[Material for this exercise Boundary: Start]
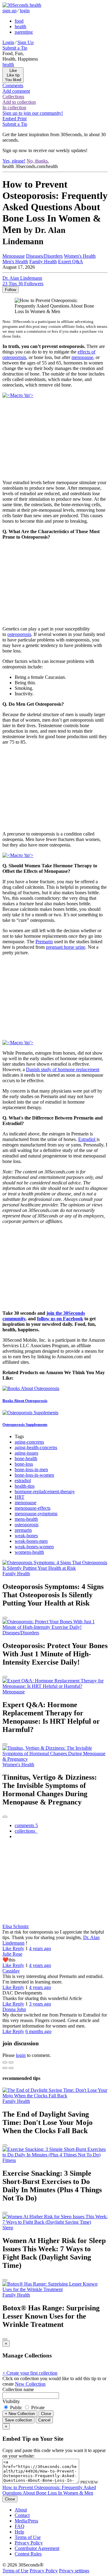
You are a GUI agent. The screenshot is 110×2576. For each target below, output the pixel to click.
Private (37, 2407)
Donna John (14, 2009)
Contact (22, 2515)
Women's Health (80, 256)
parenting (24, 32)
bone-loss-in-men (31, 1469)
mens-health (26, 1519)
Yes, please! (13, 160)
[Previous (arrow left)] (4, 2068)
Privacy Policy (29, 2542)
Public (16, 2407)
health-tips (25, 1486)
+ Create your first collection (29, 2373)
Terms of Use (28, 2537)
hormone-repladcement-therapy (45, 1491)
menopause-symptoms (36, 1513)
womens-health (29, 1552)
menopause (82, 357)
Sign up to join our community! (32, 113)
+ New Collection (20, 2413)
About (21, 2509)
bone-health (26, 1458)
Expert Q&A (70, 261)
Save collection (18, 2420)
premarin (23, 1530)
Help (19, 2531)
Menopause (13, 256)
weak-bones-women (34, 1546)
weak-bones (26, 1535)
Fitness (9, 2160)
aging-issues (26, 1453)
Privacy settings (74, 2570)
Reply (18, 1948)
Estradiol (87, 1139)
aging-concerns (29, 1442)
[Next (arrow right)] (11, 2068)
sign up (9, 10)
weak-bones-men (31, 1541)
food (19, 21)
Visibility (11, 2401)
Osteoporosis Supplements (24, 1424)
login (25, 10)
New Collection (30, 2384)
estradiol (23, 1480)
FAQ (19, 2526)
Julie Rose (12, 1954)
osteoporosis (19, 634)
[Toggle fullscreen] (11, 2062)
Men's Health (15, 261)
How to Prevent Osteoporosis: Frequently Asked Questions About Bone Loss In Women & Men (49, 2490)
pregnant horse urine (65, 947)
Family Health (43, 261)
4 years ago (40, 1948)
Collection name (18, 2389)
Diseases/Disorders (44, 256)
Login (8, 42)
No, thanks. (38, 160)
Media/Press (26, 2520)
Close (46, 2413)
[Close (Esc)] (4, 2062)
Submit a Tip (14, 47)
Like (7, 1948)
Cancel (44, 2420)
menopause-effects (32, 1508)
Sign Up (25, 42)
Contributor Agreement (37, 2548)
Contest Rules (28, 2553)
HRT (19, 1497)
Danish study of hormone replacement (62, 1069)
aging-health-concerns (36, 1447)
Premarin (44, 941)
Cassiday (11, 1970)
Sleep (7, 2227)
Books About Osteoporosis (24, 1400)
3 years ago (40, 2003)
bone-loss (24, 1464)
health (20, 26)
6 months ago (38, 2031)
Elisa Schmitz (15, 1926)
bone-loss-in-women (34, 1475)
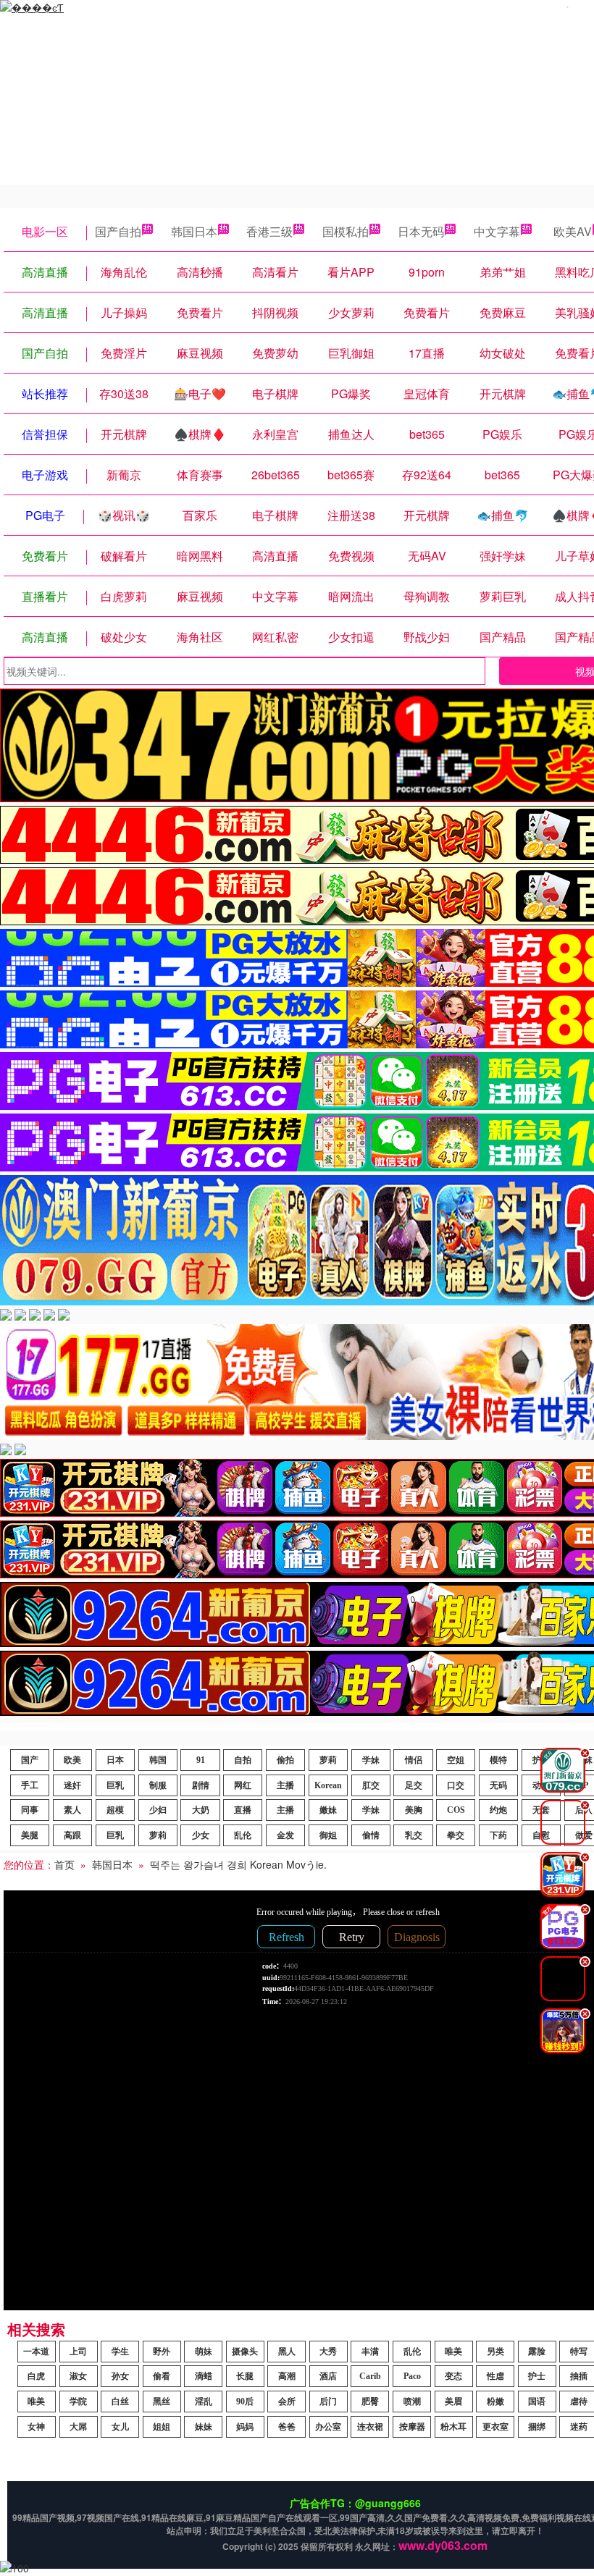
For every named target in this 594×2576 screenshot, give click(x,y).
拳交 (455, 1835)
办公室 (328, 2427)
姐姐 (161, 2427)
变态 (453, 2376)
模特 (498, 1760)
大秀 (328, 2351)
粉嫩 (495, 2401)
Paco (412, 2376)
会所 (287, 2401)
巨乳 (115, 1785)
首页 (64, 1864)
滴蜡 (203, 2376)
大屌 (78, 2427)
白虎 (36, 2376)
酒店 (328, 2376)
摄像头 (245, 2351)
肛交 (371, 1785)
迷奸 (72, 1785)
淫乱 (203, 2401)
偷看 (161, 2376)
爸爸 (287, 2427)
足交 (413, 1785)
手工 (29, 1785)
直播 (242, 1810)
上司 (78, 2351)
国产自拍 (118, 231)
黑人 (287, 2351)
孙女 (120, 2376)
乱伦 (242, 1835)
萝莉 (328, 1760)
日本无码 (421, 231)
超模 (115, 1810)
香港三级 (269, 231)
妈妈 (245, 2427)
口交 (455, 1785)
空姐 (455, 1760)
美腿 (29, 1835)
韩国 (158, 1760)
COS (456, 1810)
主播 (285, 1785)
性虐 (495, 2376)
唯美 (453, 2351)
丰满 (370, 2351)
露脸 (536, 2351)
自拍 (242, 1760)
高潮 (287, 2376)
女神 (36, 2427)
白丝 (120, 2401)
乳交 (413, 1835)
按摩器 (412, 2427)
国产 (29, 1760)
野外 (161, 2351)
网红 (242, 1785)
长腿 (245, 2376)
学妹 (371, 1760)
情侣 (413, 1760)
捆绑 (536, 2427)
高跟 (72, 1835)
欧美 (72, 1760)
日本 (115, 1760)
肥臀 (370, 2401)
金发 (285, 1835)
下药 (498, 1835)
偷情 (371, 1835)
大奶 (200, 1810)
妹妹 (203, 2427)
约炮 (498, 1810)
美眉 (453, 2401)
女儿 (120, 2427)
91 (200, 1760)
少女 (200, 1835)
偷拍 (285, 1760)
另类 (495, 2351)
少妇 (158, 1810)
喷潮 (412, 2401)
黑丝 (161, 2401)
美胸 (413, 1810)
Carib (370, 2376)
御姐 (328, 1835)
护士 (536, 2376)
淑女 (78, 2376)
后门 (328, 2401)
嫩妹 (328, 1810)
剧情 (200, 1785)
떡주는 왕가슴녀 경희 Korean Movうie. (238, 1864)
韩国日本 (194, 231)
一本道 (36, 2351)
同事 (29, 1810)
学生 (120, 2351)
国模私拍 (345, 231)
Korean (328, 1785)
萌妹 (203, 2351)
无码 (498, 1785)
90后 (245, 2401)
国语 (536, 2401)
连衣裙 (370, 2427)
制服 (158, 1785)
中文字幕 (497, 231)
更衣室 (495, 2427)
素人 (72, 1810)
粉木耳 (453, 2427)
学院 (78, 2401)
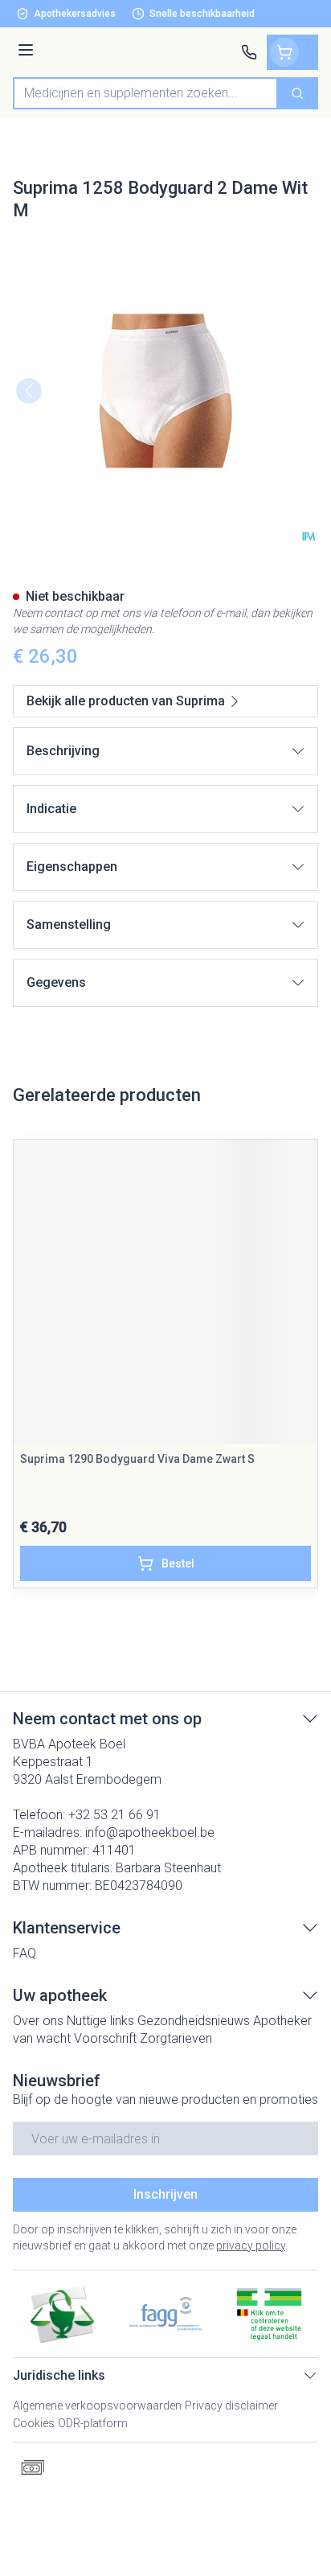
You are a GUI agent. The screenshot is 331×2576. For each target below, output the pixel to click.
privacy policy (250, 2245)
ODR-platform (93, 2423)
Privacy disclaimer (231, 2405)
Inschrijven (165, 2194)
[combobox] (145, 93)
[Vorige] (29, 391)
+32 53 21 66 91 (114, 1814)
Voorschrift (105, 2038)
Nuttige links (100, 2020)
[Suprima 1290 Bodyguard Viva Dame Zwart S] (165, 1292)
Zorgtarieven (176, 2038)
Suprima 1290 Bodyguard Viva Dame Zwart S (137, 1458)
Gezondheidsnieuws (193, 2020)
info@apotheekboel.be (150, 1832)
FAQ (24, 1953)
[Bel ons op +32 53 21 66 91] (249, 52)
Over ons (38, 2020)
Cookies (34, 2423)
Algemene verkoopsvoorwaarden (97, 2405)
[Material for this exercise Boundary: End]
Directions for this task
What you should return is the exact text of every line from the top of the entries through the line with "Terms of Use (28, 2537)", pictures removed.

Solution for this problem
You are a GUI agent. The screenshot is 110×2576. For each target below, output the pixel to click.
Private (37, 2407)
Donna John (14, 2009)
Contact (22, 2515)
Women's Health (80, 256)
parenting (24, 32)
bone-loss-in-men (31, 1469)
mens-health (26, 1519)
Yes, please! (13, 160)
[Previous (arrow left)] (4, 2068)
Privacy Policy (29, 2542)
Public (16, 2407)
health-tips (25, 1486)
+ Create your first collection (29, 2373)
Terms of Use (28, 2537)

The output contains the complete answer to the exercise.